The Marxist-Leninist CPN later merged into the Communist Party of Nepal - United Marxist-Leninists (CPN-UML). When this party formed a minority government under the leadership of Man Mohan Adhikari in 1994 , Chandra Prakash Mainali was elected as the legislature's spokesman . However, he was defeated in the election to Ram Chandra Poudel . Mainali was later appointed Minister for Local Development and Supply.

In 1998 the CPN-UML was shaken by internal disputes. Chandra Prakash Mainali and Bam Dev Gautam led a splinter group called the Communist Party of Nepal (Marxist-Leninist) (CPN (ML)). In the 1999 general election, the CPN (ML) suffered a catastrophic defeat against the CPN-UML. The party received 6.4% of the vote, but did not get a single seat in parliament.

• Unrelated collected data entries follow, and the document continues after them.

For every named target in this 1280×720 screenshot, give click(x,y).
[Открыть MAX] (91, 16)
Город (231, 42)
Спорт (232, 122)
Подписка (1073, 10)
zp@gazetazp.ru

At the General Assembly of the CPN (ML) in 2000, Chandra Prakash Mainali competed against Bam Dev Gautam for the post of General Secretary. While Gautam advocated a democratic multiparty system, as formulated by Madan Kumar Bhandari , Mainali called for a more radical political approach.

In 2002 the CPN (ML) and the CPN-UML reunited. Since Chandra Prakash Mainali refused to support the line of the united party, he re-established a party, the Communist Party of Nepal (Marxist-Leninist) reconstituted . He remains the general secretary of his party.

During the anti-government protests between 2002 and 2006, Chandra Prakash Mainali served as the leader of the United Left Front (ULF). For some time he was chairman of the ULF. After the government was overthrown on February 1, 2005, Mainali was placed under house arrest. House arrest was lifted on February 25th.